4. DA RESPONSABILIDADE DIRETA E PESSOAL DO AGENTE PÚBLICO PELA MULTA COERCITIVA A QUE DEU CAUSA
Para abertura do presente tópico, faz-se necessário o seguinte questionamento: quem deve responder pela multa: a pessoa jurídica de direito público ou o agente público incumbido da prática do ato?
4.1 Visão da doutrina acerca da possibilidade de a Fazenda Pública ser sujeito passivo de multa coercitiva.
Inicialmente, cumpre destacar a posição de Leonardo Carneiro da Cunha, o qual critica a força coercitiva de multa contra pessoa jurídica de direito público, haja vista a obrigatoriedade do rito de precatórios. Para superar essa prerrogativa, defende que a imposição de astreintes contra o agente público seria a melhor solução:
Mas será que a fixação dessa multa contra a Fazenda Pública revela-se eficaz? Conterá efetividade o provimento, com mera fixação da multa? E se a Fazenda Pública não cumprir a determinação judicial? O pagamento da multa deve submeter-se ao regime do precatório?
Na verdade, qualquer condenação imposta à Fazenda Pública, independente da natureza do crédito, deve sujeitar-se à sistemática do precatório. De fato, o precatório é procedimento que alcança toda e qualquer execução pecuniária intentada contra a Fazenda Pública, independentemente da natureza do crédito ou de quem figure como exequente. Logo, a referida multa somente poderá ser exigida após o trânsito em julgado da decisão que a fixar, mediante a adoção do processo de execução, seguido da expedição de precatório. Bem por isso, sustenta Marcelo Lima Guerra ser admissível a adoção de meios alternativos, não para substituir o sistema de precatórios, mas para assegurar a eficácia prática de meios executivos. Daí sugerir que a referida multa seja imposta contra o agente público responsável pelo cumprimento da medida.
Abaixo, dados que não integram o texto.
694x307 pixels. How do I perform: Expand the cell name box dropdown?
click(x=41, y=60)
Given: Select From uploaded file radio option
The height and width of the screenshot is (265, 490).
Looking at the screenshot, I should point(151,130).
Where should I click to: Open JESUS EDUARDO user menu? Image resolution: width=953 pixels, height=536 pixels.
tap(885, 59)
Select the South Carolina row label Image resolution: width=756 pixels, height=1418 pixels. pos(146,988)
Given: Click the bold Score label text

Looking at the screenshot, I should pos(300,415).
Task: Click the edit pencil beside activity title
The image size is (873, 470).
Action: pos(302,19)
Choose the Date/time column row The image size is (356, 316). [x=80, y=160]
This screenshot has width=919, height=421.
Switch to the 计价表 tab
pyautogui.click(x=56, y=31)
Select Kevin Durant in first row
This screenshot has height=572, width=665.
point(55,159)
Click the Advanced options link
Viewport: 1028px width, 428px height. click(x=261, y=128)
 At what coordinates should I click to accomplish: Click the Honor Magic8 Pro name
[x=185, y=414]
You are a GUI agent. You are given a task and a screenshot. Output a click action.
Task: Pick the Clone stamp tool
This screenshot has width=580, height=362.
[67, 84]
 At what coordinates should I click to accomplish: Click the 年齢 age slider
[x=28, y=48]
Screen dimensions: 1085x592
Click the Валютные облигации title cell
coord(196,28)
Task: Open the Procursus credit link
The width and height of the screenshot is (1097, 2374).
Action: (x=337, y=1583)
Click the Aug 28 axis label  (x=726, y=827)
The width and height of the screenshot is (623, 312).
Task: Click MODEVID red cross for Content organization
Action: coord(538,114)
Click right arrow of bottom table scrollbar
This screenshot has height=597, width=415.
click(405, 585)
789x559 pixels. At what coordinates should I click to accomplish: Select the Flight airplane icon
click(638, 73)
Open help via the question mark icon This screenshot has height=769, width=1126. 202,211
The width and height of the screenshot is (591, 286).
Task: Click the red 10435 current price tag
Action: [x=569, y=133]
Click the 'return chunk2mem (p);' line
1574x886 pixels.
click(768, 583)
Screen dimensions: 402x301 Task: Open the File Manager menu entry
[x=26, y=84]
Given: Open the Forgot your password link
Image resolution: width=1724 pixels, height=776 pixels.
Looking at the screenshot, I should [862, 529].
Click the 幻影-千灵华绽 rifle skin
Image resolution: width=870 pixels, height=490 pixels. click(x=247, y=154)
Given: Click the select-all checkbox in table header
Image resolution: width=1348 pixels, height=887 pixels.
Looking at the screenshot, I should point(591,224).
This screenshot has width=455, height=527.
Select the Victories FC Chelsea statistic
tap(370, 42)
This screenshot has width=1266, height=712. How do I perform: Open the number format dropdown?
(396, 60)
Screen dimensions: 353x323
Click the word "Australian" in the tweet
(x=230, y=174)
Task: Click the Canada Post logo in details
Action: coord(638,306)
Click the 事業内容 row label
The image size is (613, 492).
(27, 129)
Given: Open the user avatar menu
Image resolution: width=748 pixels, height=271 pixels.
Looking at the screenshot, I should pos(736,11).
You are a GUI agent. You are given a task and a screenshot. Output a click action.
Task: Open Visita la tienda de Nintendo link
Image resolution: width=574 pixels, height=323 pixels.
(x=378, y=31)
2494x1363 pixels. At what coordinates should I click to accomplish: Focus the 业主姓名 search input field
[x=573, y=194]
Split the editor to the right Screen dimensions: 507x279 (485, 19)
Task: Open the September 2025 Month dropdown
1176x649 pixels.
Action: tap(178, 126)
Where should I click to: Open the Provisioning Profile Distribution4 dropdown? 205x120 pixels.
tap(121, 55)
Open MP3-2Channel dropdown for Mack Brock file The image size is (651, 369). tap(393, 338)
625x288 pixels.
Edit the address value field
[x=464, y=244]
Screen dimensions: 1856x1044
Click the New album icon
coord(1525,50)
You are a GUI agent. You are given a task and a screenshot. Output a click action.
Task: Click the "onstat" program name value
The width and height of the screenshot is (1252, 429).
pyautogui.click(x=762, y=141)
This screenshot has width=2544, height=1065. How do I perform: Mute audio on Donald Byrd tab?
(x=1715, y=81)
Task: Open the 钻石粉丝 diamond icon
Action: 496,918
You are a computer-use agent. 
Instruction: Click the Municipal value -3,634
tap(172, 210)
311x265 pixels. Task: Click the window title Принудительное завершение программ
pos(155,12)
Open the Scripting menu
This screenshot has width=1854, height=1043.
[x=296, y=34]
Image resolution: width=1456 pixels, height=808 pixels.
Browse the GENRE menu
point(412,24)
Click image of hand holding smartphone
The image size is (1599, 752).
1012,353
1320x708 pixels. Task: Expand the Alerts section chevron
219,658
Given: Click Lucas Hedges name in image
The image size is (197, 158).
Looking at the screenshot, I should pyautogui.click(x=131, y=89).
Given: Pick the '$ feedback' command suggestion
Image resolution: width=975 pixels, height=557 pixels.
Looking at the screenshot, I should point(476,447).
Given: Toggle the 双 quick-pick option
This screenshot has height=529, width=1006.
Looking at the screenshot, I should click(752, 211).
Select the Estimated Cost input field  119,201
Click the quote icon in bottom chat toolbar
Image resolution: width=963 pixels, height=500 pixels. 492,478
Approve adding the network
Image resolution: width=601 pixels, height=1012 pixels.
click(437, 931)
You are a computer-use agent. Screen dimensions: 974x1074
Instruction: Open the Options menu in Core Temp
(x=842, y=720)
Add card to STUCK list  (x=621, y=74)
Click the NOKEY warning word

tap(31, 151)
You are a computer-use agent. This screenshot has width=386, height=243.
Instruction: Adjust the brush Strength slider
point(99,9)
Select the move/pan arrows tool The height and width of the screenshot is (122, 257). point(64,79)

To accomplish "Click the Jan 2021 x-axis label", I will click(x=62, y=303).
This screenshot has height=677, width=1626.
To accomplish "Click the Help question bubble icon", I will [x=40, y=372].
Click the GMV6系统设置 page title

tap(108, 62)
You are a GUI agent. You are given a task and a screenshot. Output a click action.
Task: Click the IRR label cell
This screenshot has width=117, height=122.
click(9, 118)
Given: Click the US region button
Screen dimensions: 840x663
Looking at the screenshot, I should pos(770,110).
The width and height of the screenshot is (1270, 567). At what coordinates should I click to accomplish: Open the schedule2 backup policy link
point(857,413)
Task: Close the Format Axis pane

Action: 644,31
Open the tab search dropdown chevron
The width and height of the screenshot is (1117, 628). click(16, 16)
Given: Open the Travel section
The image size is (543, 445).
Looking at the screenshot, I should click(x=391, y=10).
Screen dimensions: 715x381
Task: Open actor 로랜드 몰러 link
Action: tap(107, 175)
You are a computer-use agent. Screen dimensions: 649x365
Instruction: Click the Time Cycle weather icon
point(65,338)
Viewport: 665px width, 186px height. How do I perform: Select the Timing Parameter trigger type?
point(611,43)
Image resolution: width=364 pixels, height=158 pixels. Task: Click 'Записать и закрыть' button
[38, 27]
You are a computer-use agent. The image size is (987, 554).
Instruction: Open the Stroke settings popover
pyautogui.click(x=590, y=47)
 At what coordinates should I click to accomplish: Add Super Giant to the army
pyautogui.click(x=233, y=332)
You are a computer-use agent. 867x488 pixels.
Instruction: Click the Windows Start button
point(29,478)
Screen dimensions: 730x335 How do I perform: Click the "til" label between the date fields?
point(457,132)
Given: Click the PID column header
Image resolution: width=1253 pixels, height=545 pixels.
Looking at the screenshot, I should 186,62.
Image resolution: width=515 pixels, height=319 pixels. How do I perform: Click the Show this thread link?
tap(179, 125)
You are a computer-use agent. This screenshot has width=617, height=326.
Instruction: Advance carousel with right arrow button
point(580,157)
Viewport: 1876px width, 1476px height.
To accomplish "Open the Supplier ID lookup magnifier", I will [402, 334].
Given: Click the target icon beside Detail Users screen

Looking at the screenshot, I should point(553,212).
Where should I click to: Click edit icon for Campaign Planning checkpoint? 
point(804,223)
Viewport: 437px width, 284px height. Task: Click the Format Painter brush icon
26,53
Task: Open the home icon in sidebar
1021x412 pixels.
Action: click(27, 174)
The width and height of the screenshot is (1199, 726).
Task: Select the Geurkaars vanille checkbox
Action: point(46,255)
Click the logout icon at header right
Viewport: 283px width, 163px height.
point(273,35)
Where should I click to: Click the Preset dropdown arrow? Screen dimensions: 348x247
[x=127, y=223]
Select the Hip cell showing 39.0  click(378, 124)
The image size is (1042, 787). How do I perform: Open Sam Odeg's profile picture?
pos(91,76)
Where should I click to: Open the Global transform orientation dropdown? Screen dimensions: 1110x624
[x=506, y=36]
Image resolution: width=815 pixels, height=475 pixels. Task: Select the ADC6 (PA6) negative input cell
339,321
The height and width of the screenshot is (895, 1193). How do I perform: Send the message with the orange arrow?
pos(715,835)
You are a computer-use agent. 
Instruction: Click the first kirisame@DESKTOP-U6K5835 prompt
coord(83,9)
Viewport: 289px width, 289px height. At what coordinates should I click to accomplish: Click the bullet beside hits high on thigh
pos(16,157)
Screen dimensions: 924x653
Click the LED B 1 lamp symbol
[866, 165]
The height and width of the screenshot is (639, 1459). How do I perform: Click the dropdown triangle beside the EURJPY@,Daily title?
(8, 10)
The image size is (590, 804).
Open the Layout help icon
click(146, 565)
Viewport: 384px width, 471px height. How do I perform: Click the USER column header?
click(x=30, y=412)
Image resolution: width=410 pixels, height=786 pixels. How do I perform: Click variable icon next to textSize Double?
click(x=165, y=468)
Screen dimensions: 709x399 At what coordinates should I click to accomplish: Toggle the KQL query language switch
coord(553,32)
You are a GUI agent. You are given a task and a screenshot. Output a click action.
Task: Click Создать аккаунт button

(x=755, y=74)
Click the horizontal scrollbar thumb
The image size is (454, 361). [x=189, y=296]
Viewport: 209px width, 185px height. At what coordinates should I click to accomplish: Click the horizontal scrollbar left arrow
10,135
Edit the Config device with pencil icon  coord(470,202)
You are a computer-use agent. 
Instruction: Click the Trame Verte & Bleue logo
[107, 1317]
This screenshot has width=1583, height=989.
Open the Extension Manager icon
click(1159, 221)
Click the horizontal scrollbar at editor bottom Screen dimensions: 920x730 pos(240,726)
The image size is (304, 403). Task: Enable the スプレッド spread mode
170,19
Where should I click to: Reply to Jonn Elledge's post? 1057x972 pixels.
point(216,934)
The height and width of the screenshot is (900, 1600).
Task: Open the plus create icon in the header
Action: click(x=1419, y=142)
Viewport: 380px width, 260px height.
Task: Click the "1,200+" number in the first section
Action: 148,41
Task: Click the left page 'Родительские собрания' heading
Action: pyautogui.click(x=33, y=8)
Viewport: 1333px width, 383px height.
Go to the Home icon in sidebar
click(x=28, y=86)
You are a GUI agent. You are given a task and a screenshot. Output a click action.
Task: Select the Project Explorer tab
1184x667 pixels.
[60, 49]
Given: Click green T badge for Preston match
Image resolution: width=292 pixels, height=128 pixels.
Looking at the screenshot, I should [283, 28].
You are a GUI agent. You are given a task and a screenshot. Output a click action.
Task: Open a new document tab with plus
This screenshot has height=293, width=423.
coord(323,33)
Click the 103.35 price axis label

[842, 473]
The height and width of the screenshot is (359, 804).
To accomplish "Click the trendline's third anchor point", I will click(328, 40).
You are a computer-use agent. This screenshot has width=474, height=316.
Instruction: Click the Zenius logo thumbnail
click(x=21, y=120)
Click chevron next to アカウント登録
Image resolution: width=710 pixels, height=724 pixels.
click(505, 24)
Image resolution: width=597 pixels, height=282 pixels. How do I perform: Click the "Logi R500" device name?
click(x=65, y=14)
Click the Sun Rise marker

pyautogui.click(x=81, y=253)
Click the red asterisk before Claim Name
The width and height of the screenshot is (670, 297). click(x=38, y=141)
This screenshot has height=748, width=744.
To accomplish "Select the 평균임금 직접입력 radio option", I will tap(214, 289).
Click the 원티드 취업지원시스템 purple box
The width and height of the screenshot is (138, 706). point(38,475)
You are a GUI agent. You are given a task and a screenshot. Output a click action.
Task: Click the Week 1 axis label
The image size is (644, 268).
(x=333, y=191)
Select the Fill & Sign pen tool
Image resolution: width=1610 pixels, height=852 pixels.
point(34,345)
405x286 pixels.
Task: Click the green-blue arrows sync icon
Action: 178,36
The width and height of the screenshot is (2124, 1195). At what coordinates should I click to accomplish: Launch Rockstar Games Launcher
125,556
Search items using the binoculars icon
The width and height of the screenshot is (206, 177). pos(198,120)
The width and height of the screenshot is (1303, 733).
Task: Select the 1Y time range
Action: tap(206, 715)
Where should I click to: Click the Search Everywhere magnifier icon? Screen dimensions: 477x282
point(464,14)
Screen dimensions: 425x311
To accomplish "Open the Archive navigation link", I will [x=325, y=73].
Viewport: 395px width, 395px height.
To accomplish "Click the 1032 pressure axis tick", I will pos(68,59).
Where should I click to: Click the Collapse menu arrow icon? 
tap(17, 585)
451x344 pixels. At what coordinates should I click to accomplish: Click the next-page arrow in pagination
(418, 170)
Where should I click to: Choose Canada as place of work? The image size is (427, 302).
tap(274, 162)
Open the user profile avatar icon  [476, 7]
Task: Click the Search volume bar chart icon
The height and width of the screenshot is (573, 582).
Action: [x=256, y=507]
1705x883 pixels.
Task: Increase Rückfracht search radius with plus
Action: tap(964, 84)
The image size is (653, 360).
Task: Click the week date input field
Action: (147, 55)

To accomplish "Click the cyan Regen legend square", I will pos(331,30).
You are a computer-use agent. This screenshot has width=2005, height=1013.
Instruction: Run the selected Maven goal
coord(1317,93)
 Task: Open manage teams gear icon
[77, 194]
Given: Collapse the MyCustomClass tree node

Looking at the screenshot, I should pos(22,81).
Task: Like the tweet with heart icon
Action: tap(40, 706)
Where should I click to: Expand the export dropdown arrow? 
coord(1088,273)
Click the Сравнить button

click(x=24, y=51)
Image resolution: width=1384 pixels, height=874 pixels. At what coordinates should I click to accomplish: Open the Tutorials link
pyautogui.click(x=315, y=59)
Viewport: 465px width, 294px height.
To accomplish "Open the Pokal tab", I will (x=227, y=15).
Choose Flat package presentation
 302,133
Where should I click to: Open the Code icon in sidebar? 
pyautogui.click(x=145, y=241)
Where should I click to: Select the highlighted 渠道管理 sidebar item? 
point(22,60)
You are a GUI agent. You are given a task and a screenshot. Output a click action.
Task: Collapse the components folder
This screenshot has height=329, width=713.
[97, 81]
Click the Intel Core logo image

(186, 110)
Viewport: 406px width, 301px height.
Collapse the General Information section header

Para conferir efetividade ao comando judicial, cabe, portanto, a fixação de multa, a ser cobrada do agente público responsável, além de se a exigir da própria pessoa jurídica de direito público.
É preciso, entretanto, que, antes de impor a multa ao agente público, seja observado o contraditório, intimando-o para cumprir a decisão e advertindo-o da possibilidade de se expor à penalidade pecuniária. (Cunha, 2016, pag. 138-139).
Luiz Guilherme Marinoni (2010), ao discorrer sobre o tema, sustenta que somente pode ser aceita a tese de que a multa coercitiva não é aplicável à autoridade pública se partisse da premissa de que o Poder Público pode descumprir decisão jurisdicional em nome do interesse público. Ao criticar severamente a incidência de multa diária sobre a pessoa jurídica de direito público, o autor alerta que:
“Entretanto, não há cabimento na multa recair sobre o patrimônio da pessoa jurídica, se a vontade responsável pelo não cumprimento da decisão é exteriorizado por determinado agente público. Se a pessoa jurídica exterioriza a sua vontade por meio da autoridade pública, é lógico que a multa somente pode lograr o seu objetivo se for imposta diretamente ao agente capaz de dar atendimento à decisão judicial” (MARINONI, 2010, p. 475-476).
Quanto ao argumento de que o gestor público não pode responder por astreintes por não ser parte no processo, Luiz Guilherme Marinoni (2010) pontua:
“Não há procedência no argumento de que a autoridade pública não pode ser obrigada a pagar a multa derivada de ação em que foi parte apenas a pessoa jurídica. É que essa multa somente constituirá sanção pecuniária, e assim poderá ser cobrada, quando a autoridade pública, que exterioriza a vontade da pessoa jurídica, não der atendimento à decisão. Note-se que a cobrança da multa não tem relação com o fato de o inadimplente ser o responsável pelo cumprimento da decisão. Não se está exigindo nada da autoridade em virtude do que foi discutido no processo, mas sim em razão da sua posição de agente capaz de dar cumprimento à decisão jurisdicional” (MARINONI, 2010, p. 476).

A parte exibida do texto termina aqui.